Margaret Sanger, "Carnegie Hall Meeting Opening Remarks," 6 Dec 1924.

Source: "Margaret Sanger Papers, Library of CongressLibrary of Congress Microfilm 130:701."

Margaret Sanger opened a birth control meeting at New York's Carnegie Hall with the following remarks. Also see her introductions of James F. Cooper , Dorothy Bocker , I. N. Thurman and Charles Francis Potter .For draft versions see LCM 131:54 and 59.

I wonder how many of you here tonight realize just how significant this gathering really is? How many of you realize that this meeting of intelligent, representative citizens brought together by an interest in birth control represents ten years of struggle and effort. Ten years: Ten years of battling against ignorance and prejudice. A ten year fight for the right to get people to talk and to think about the greatest problem that confronts the human race.

For there are few subjects which have so large a practical significance and at the same time cut so deeply into the foundations of social evolution as birth control.

There are few other questions of equal importance left so long in equal obscurity and yet none perhaps which can show so unequalled a leap in our social vista as birth control has done in so brief a period of time.

Ten years ago to utter the words was looked upon as a crime. To champion the right of millions and millions of enslaved mothers meant an indictment. the whole subject was taboo. It was almost a crime to think of the words.

Even three years ago as you most you remember, a meeting at the town hall was illegally broken up at the instigation of our enemies. We have had to fight every inch of the way. We have had to fight for peaceable and serious discussions of this momentous subject. Tonight the very fact that we are permitted to assemble here unmolested is in itself a great victory.

There are two fundamental reasons for the popular and growing interest in birth control and these are:

That civilization is confronted with two serious problems.

That of the pressure of population upon the food supply.

That of reconciling humanisation with race improvement.

Many of believe that birth control is the key to them both.

Mark Twain said. “Everybody talks about the weather but no one ever seems to ever do any thing about it.”

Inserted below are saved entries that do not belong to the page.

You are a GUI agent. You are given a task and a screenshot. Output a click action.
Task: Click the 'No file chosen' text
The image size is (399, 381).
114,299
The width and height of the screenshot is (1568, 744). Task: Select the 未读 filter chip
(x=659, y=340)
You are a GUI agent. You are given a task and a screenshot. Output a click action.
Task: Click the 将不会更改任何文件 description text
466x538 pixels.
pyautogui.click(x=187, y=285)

Well, the American Birth Control League has been, and is, doing something about these problems.

We know that words, theories, sentiments and sympathies are all very good in themselves but we have got to have intelligent thinking and put it into intelligent action.

If the program for birth control is to grow, to expand, if it is even to hold the ground it has gained thru these years of untold sacrifice, of often seemingly hopeless effort we must have cooperation. We must have courageous active cooperation. Not alone of individuals but of organizations and of those who accept the truth of birth control--but do nothing about it.

We need more English courage injected in the intellectual life of America. We need the kind of intellectual courage such as has been shown by Dean Inge, Bernard Shaw, H. G. Wells, John Maynard Keynes and Lord Dawson of Penn, the king’s physician. These men have had the courage to publicly express their private convictions. They have never lost in the estimation of the British public by so doing.

The American Birth Control League is calling for the cooperation of the medical profession, for scientific research, for investigation and unbiased study. We continue to point out how birth control is the very pivot of all social problems--problems of child welfare as well as of national health.

We are trying to make the world safe for babies. We insist that sympathy, charity, palliative legislation is not enough. That milk stations are not enough. That maternity centers are not enough. That child labor laws are not enough.

If you could look into the faces of some of the parents whose children labor laws are trying to protect you would see that they are not enough. You would see that such parents has not sufficient earning power to provide for their own existence to say nothing of providing for the eight or ten children that they have already borne. When children are born of such parents and under such conditions necessity forces them to work as soon as they can toddle--or to die. Child labor laws are not enough and children of such parents should never be born.

Societies for the prevention of cruelty to children are not enough. We want to prevent the cruelty of children being born in cruelty. Could anything be more cruel than to be born in disease, ignorance, misery.

If we are to make this world safe for childhood, safe for future generations, safe for civilization we have got to check the endless stream of unwanted death doomed children. This stream can not be swept back with the broom of palliative legislation--nor with the feather duster of organised charity. It must be checked at the source by birth control.